Baracat: Enéada III-6-1 Primeiras questões concernentes a passividade

Tradução em português de José Carlos Baracat Júnior

1. Dizendo que as sensações não são afecções, mas atividades e juízos sobre os afectos, uma vez que as afecções ocorrem em algo outro, tal como, digamos, o corpo determinado, ao passo que o juízo ocorre na alma e não é uma afecção – porque, nesse caso, seria preciso ocorrer outro juízo e remontar sempre até o infinito tínhamos também aqui a dificuldade, em nada menor, de se o juízo enquanto juízo não recebe nada do que é julgado. Ora, se recebe uma impressão, foi afectado. Contudo, era-nos possível dizer, também acerca das chamadas impressões, que seu modo é inteiramente distinto do que se supôs, mas similar ao que ocorre nas intelecções, que são também elas atividades capazes de conhecer sem serem afectadas de modo algum; em geral, nossa tese e nossa intenção eram não sujeitar a alma a modificações e alterações tais como os aquecimentos e esfriamentos dos corpos. Todavia, seria preciso observar a chamada parte afectiva da alma e examinar se admitiremos que também essa é imodificável ou se concederemos apenas a essa parte a possibilidade de ser afectada. Mas isso, depois, pois devemos examinar as dificuldades relativas às partes anteriores da alma.

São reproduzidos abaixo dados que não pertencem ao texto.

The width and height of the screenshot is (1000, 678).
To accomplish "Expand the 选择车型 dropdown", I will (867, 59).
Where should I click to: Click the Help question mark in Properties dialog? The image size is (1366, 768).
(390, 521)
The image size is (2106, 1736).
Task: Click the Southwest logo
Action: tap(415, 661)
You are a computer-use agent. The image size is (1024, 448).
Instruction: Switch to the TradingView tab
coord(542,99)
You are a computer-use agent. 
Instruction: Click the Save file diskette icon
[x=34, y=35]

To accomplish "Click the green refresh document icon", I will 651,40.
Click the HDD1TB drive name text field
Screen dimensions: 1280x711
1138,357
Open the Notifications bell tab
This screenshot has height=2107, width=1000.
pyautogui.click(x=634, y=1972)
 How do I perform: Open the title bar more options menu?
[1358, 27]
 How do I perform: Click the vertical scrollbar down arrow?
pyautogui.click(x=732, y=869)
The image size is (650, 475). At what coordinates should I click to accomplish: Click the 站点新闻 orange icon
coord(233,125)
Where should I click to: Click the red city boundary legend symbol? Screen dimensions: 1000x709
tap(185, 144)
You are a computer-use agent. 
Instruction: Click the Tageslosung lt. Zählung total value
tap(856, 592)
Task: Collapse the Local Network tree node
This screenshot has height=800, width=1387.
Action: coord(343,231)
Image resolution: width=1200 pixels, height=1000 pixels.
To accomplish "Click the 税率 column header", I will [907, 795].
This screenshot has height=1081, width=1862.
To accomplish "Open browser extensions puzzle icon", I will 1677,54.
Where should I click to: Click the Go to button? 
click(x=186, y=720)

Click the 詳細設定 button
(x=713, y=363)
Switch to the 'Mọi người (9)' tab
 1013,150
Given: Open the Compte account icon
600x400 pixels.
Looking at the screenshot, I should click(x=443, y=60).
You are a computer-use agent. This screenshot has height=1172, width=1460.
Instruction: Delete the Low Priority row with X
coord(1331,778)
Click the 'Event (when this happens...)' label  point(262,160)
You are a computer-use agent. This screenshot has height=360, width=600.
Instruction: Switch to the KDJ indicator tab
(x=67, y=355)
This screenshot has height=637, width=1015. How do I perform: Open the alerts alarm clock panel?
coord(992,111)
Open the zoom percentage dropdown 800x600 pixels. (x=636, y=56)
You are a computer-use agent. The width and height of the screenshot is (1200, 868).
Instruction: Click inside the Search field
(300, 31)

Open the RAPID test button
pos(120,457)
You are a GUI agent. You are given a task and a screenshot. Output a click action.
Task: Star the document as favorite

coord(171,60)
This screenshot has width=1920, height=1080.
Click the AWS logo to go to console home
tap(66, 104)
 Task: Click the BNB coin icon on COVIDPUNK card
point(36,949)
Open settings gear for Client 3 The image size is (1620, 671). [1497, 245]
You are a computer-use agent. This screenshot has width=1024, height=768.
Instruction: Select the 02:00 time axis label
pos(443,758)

Como, então, pode ser imodificável não só a parte anterior à afectiva, mas também a anterior à sensitiva e qualquer parte da alma em geral, se é nela em que se produzem o vício, as falsas opiniões e a ignorância? E também suas apropriações e aversões quando se compraz ou se entristece, se enfurece, tem inveja ou ciúme, quando deseja, enfim, quando não se mantém de modo algum em quietude, mas se move e altera com cada um dos incidentes. Ora, se a alma é um corpo e tem magnitude, não será fácil, ou melhor, será inteiramente impossível mostrar que ela é impassível e imodificável em qualquer uma das afecções que se diz nela ocorrerem; porém, se é uma essência sem magnitude e na qual deve estar presente também a incorruptibilídade, é preciso acautelarmo-nos contra atribuir a ela tais afecções, para que não nos passe desapercebido conceder que ela seja corruptível. Com efeito, como dissemos, seja sua essência número, seja razão, como pode uma afecção ocorrer em um número ou em uma razão? Antes, porém, deve-se pensar que o que sobrevém à alma são razões irracionais e afecções inafectáveis, e cada um desses fenômenos, transferidos do corpo para a alma, e transferidos por analogia, deve ser entendido paradoxalmente, ou seja, no sentido de que a alma os tem sem tê-los e os sofre sem sofrê-los. Devemos investigar de que modo são essas coisas.